363(b). The business judgment test was a lower bar since it looked at whether
the order was reasonable at the time it was sought; on the other hand, the
benefit to the estate standard would have analyzed the benefit in hindsight.
The Fifth Circuit distinguished two Third Circuit cases which had disallowed
break-up fees. While the Third Circuit had rejected break-up fees on the ground
that they chilled the bidding, here the Fifth Circuit found that the reimbursement
order sought to increase competition and was offered to all bidders invited to
the second round. The Fifth Circuit also distinguished the break-up fee cases
on the basis that the auction involved a "very unique and very valuable
but possibly worthless asset."
In upholding the order, the Fifth Circuit wrote:
On this record, we conclude that the business judgment
standard is the better fit for assessing ASARCO's reimbursement motion. Section
363 addresses the debtor's use of the estate property, and in its motion ASARCO
sought authorization to make discretionary use of the estate's funds. Section
503, in contrast, generally applies to third parties that have already incurred
expenses in connection to the debtor's estate. The unsuccessful bidders in O'Brien
and Reliant Energy sought payment for expenses incurred without the
court's preapproval for reimbursement, and thus section 503 was the proper
channel for requesting payment. In ASARCO's case, however, the bankruptcy court
issued the Reimbursement Order before any potential qualified bidders,
including the Intervenors, had incurred due diligence and work fees. In this
context, application of the business judgment standard is appropriate.

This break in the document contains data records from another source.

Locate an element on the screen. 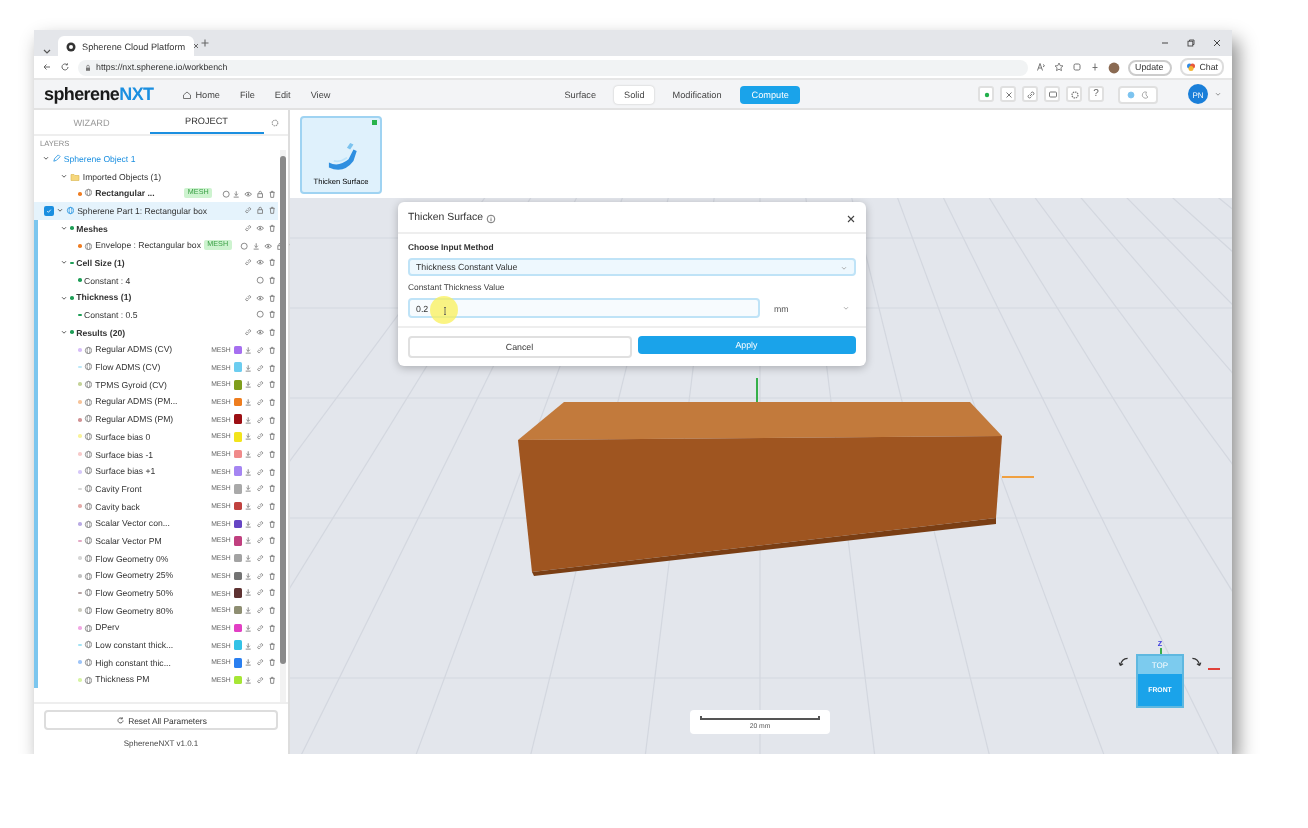 This screenshot has height=828, width=1308. scrollbar is located at coordinates (283, 426).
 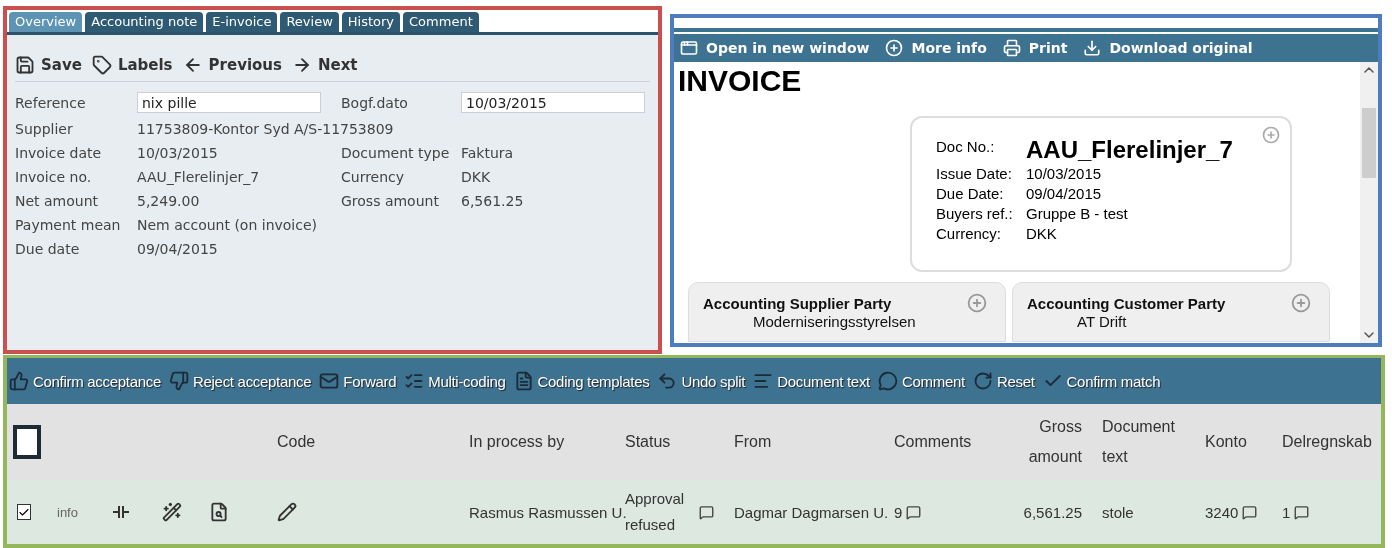 What do you see at coordinates (1369, 202) in the screenshot?
I see `scrollbar` at bounding box center [1369, 202].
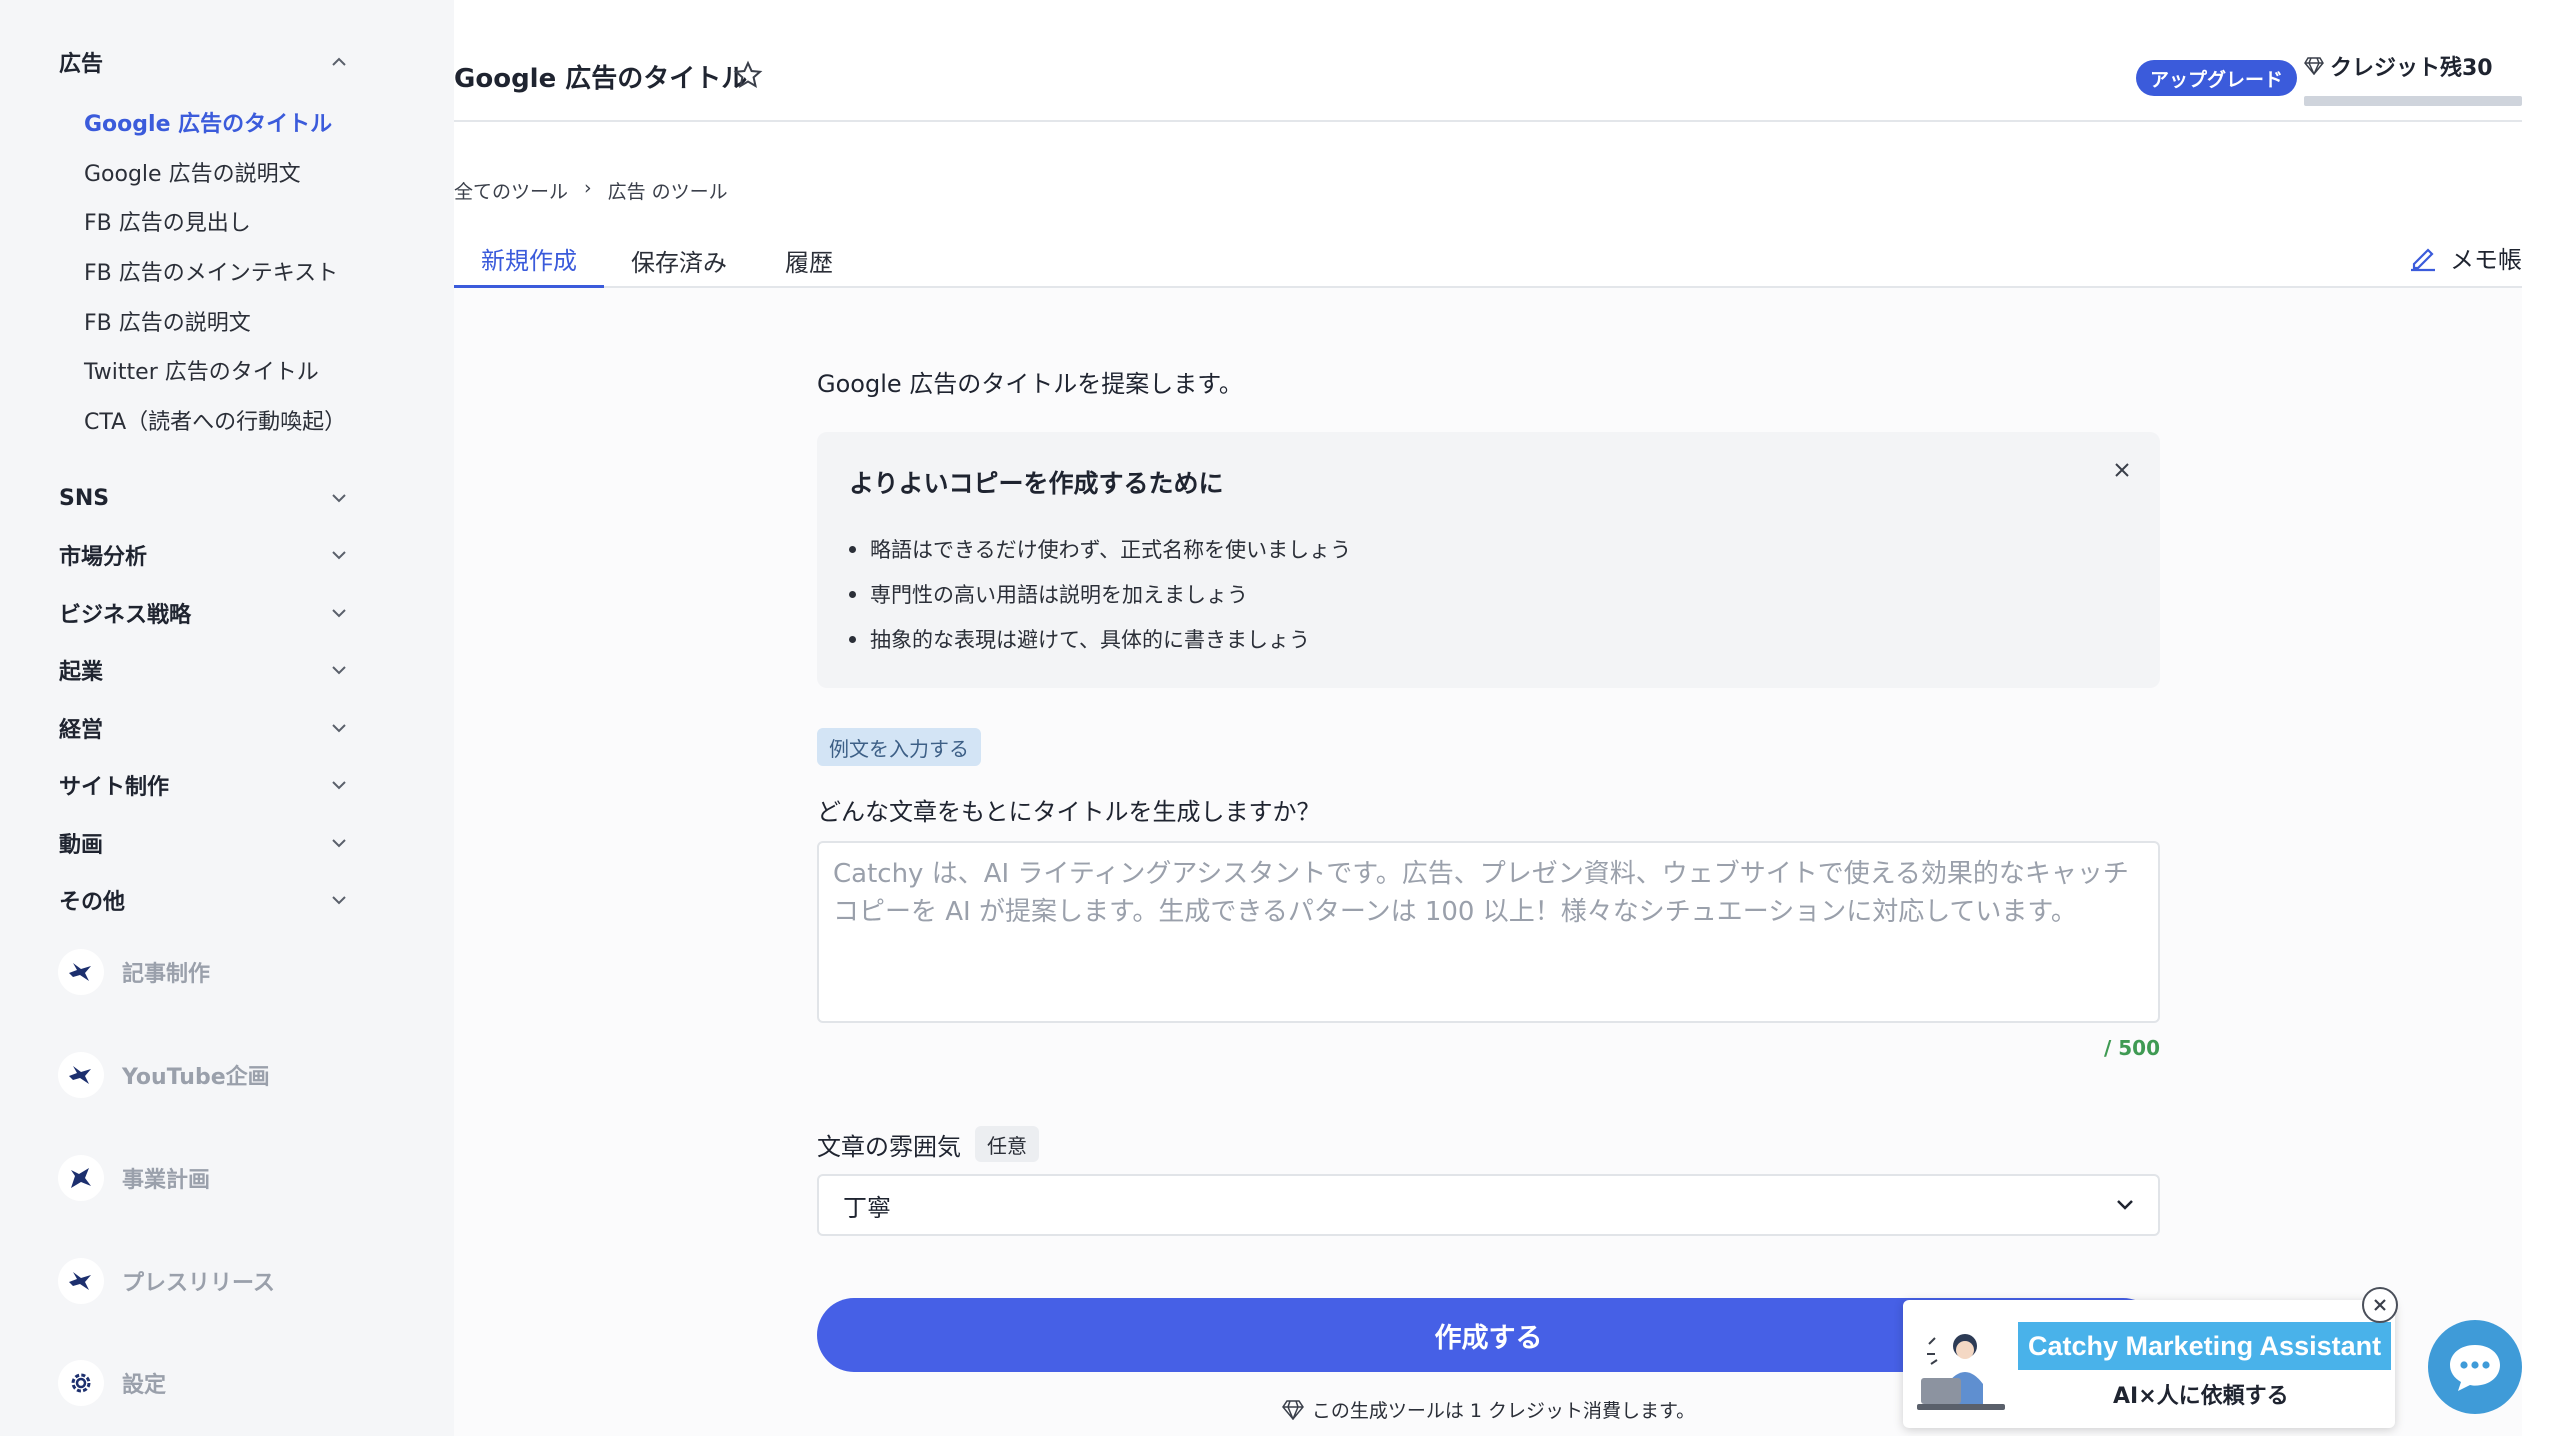 This screenshot has width=2560, height=1436. What do you see at coordinates (208, 122) in the screenshot?
I see `sidebar-item-google-ad-title: Google 広告のタイトル` at bounding box center [208, 122].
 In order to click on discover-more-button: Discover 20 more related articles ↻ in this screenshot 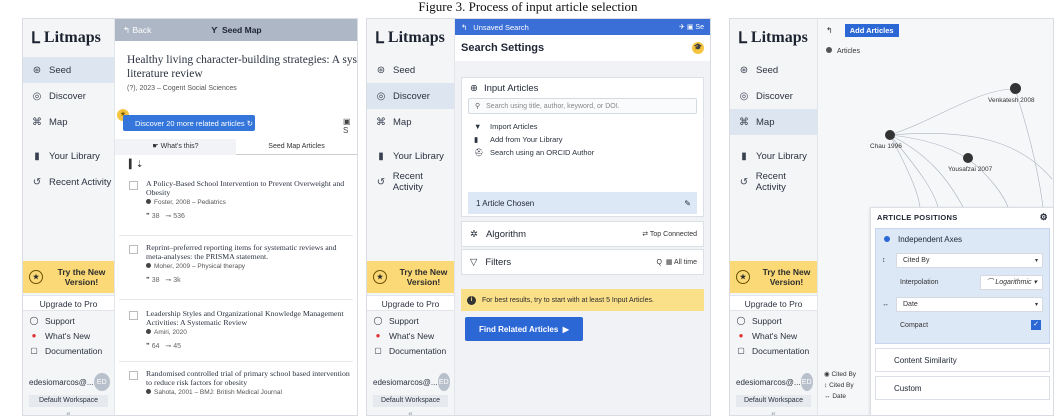, I will do `click(189, 123)`.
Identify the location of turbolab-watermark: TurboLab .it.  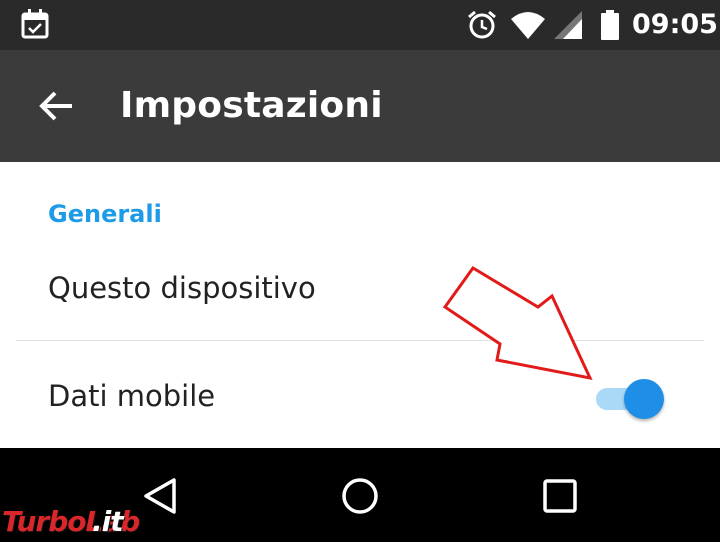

Opinion, pp. 11-12. Having concluded that the business
judgment standard applied, the court had no difficulty finding that the
standard had been satisfied.
In a final footnote, the Court hinted that it would have upheld the award under
the benefit to the estate standard as well, noting that the District Court had
found that the auction process "was perhaps the final impetus needed to
encourage the Parent to file its plan which pays creditors in full."
Why It Matters
This case is important for two reasons. One is that large
bankruptcy cases are increasingly being resolved by Sec. 363 sales. There are
not many circuit level opinions on 363 sales, since most appeals are rendered
moot by the sale closing. As a result, any opinion which explains the Sec. 363
process is useful.
Second, this particular opinion, while very fact specific, provides some useful
pointers. First, reimbursement orders should be obtained before any due
diligence expenses are incurred. Second, the complexity of the asset will
influence the advisability of reimbursing due diligence costs. There is a big
difference between a tract of raw land and a billion dollar judgment. Finally,
and perhaps most importantly, reimbursement orders are justifiable when they
will increase competition. In the typical case, a stalking horse bidder is granted
reimbursement if it is outbid. This encourages the stalking horse to invest in
the due diligence necessary to submit a bid. Conversely, it can be used to tilt
the auction procedures in favor of the stalking horse. Here, the unique aspect
of the process was that all bidders invited to the second round were granted a
right of reimbursement. Thus, the process was even-handed and fostered
competition rather than inhibiting it.